Frédéric Massy, Directeur Marketing Europe de l'Ouest © DRLa décision d'Adobe de sortir une version gratuite sur Internet de son célèbre logiciel de traitement d'images a fait sensation, mais a vite vu naître une polémique sur ses conditions d'utilisation. Frederic Massy, Directeur Marketing Europe de l'Ouest chez Adobe revient pour LCI.fr sur la nouvelle stratégie d'Adobe.
LCI.fr : Photoshop Express en lui même a été plutôt bien accueilli mais une des clauses d'utilisation du logiciel a déjà provoqué un tollé sur le Web. Les utilisateurs craignent qu'Adobe n'accapare les droits sur leurs photos. Vous allez faire machine arrière?
Frederic Massy, Directeur Marketing chez Adobe : Effectivement, cela a fait couler beaucoup d'encre. Nous avons donc annoncé que nous allions regarder de plus près cette clause pour l'assouplir et qu'on ne se trompe pas sur nos intentions. Nous ne cherchions pas à voler le travail des internautes! Cela prouve que nous avons encore beaucoup à apprendre sur ces nouveaux services mais c'est simplement un malentendu et il n'y avait bien sûr aucune volonté de nuire de la part d'Adobe.
LCI.fr : Quelle mouche vous a piqué de sortir une version gratuite sur Internet de Photoshop?
F. M. : Nous voyons Photoshop comme une famille de produits.

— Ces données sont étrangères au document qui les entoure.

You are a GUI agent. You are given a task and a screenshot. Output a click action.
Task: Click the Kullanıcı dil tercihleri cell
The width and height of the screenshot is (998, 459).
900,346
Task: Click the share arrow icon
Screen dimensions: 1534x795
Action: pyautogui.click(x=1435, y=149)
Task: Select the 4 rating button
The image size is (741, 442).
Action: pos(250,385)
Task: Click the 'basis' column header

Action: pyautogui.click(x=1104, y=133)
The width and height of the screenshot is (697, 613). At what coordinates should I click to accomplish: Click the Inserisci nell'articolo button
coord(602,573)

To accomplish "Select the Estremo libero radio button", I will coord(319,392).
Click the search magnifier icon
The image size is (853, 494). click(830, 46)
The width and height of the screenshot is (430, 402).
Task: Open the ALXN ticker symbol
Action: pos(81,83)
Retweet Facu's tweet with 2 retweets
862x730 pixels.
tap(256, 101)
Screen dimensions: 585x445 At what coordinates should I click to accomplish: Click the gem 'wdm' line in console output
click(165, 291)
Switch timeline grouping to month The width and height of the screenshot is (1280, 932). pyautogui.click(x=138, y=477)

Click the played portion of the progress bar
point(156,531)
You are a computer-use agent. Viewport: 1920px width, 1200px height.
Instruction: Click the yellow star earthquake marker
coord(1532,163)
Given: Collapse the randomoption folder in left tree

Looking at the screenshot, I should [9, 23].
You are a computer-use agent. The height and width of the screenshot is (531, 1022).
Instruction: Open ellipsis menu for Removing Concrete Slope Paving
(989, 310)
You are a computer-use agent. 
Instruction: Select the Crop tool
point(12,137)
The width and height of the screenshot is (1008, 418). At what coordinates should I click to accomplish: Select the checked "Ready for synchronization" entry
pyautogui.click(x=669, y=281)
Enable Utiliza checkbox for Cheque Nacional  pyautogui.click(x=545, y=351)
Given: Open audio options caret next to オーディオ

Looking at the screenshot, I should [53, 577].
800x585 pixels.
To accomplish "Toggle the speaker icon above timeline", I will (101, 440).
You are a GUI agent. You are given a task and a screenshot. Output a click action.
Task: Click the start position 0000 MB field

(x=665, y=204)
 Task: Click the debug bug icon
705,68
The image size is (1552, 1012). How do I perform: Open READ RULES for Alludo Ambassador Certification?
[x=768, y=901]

Il y a la version que tout le monde connaît qui s'adresse surtout aux professionnels, graphistes et photographes, mais il y a aussi Photoshop Elements que nous adressons à tous les passionnés d'image qui font de la retouche comme un hobby. Le nouveau Photoshop Express s'adresse cette fois au très grand public, qui utilise beaucoup Internet notamment les sites communautaires comme MySpace ou Facebook où la photo tient une place de plus en plus importante.
LCI.fr : Ne craignez-vous pas que ce nouveau Photoshop cannibalise les autres versions du logiciel? En d'autres termes, que le proposer gratuitement ne vous pénalise financièrement?
F. M. : Pas du tout. On nous disait la même chose lorsque nous avons sort une version moins chère pour les amateurs et le marché s'est en réalité développé. Nous répondons simplement à un nouveau besoin de service de traitement et de partage d'images sur Internet.
LCI.fr : Mais en le proposant gratuitement, Adobe ne gagne rien alors que le développement d'une telle interface est forcément coûteux...
F. M. : C'est vrai que c'est un investissement conséquent mais nous ne partions pas de zéro, l'imagerie numérique est notre métier historique et c'est pour cela que cette première version est déjà très aboutie. S'agissant de notre modèle économique, nous n'avons pas pour objectif de le rentabiliser à court terme. Nous voulons d'abord populariser la plate-forme, faire connaître Photoshop.
LCI.fr : Et dans un deuxième temps?
F. M. : Il y a plusieurs moyens de monétiser un service sur Internet. La publicité, bien sûr, mais également l'abonnement payant, qui est particulièrement adapté aux professionnels. Il y a aussi les partenariats avec d'autres acteurs qui donnent lieu à un partage de revenus. Nous le faisons déjà avec une version allégée de Premiere, notre logiciel de montage, pour MTV ou YouTube.
LCI.fr : Comme de petits acteurs, Google vous concurrence avec Picasa qui pourrait se développer en devenant un clone de Photoshop. Cela vous inquiète d'affronter un acteur de cette taille?
F. M. : Non, un acteur unique ne va pas capturer le marché, sinon Google l'aurait déjà fait avec Picasa. Il n'est pas impossible que nous nous associons avec eux à terme, comme nous l'avons fait avec YouTube. Le mouvement vers les logiciels en ligne est un mouvement global de l'industrie et sur ce secteur, Photoshop est la marque la plus reconnue. Notre version professionnelle n'a pas vocation à se retrouver entièrement en ligne, ce ne serait d'ailleurs pas possible techniquement, mais elle va aussi progressivement recueillir de nouvelles fonctionnalités en ce sens.